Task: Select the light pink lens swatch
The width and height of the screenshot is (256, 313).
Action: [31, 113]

...

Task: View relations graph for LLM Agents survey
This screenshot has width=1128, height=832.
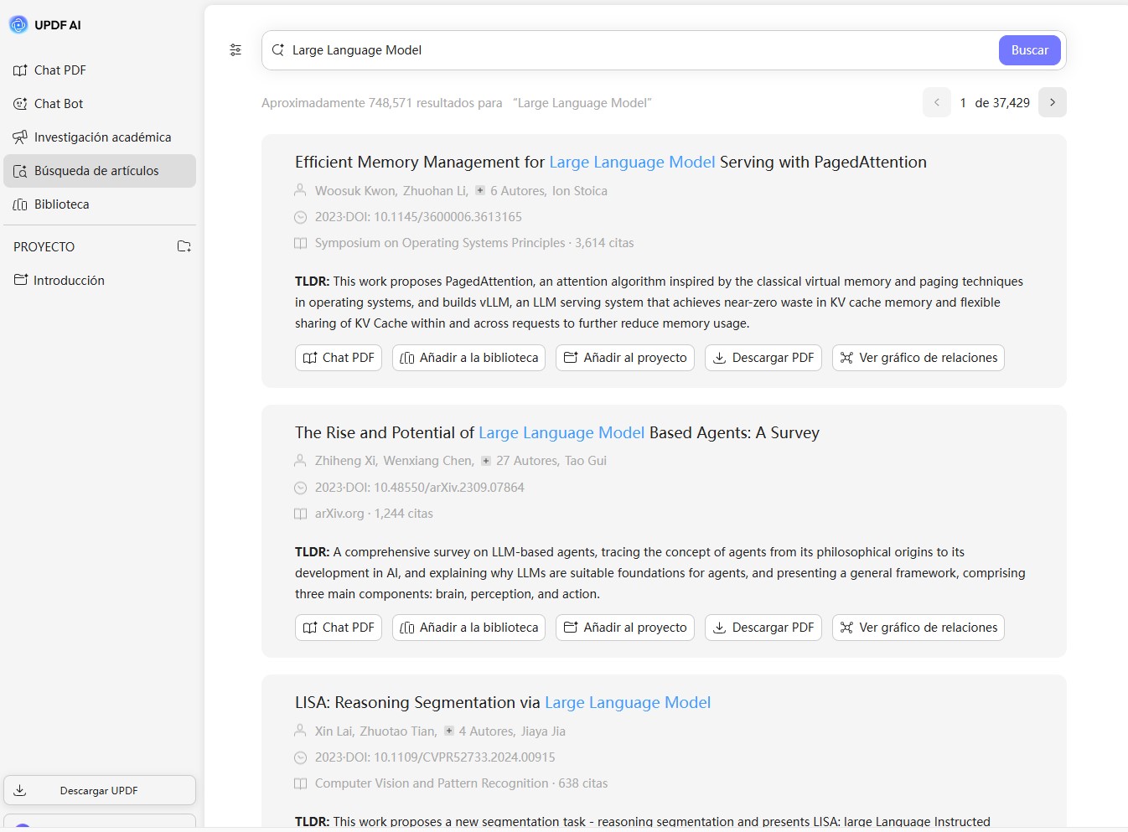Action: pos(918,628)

### The problem
Each line containing the word "Task" needs to be copied from the data above.

### Response below
Task: Select the light pink lens swatch
Task: View relations graph for LLM Agents survey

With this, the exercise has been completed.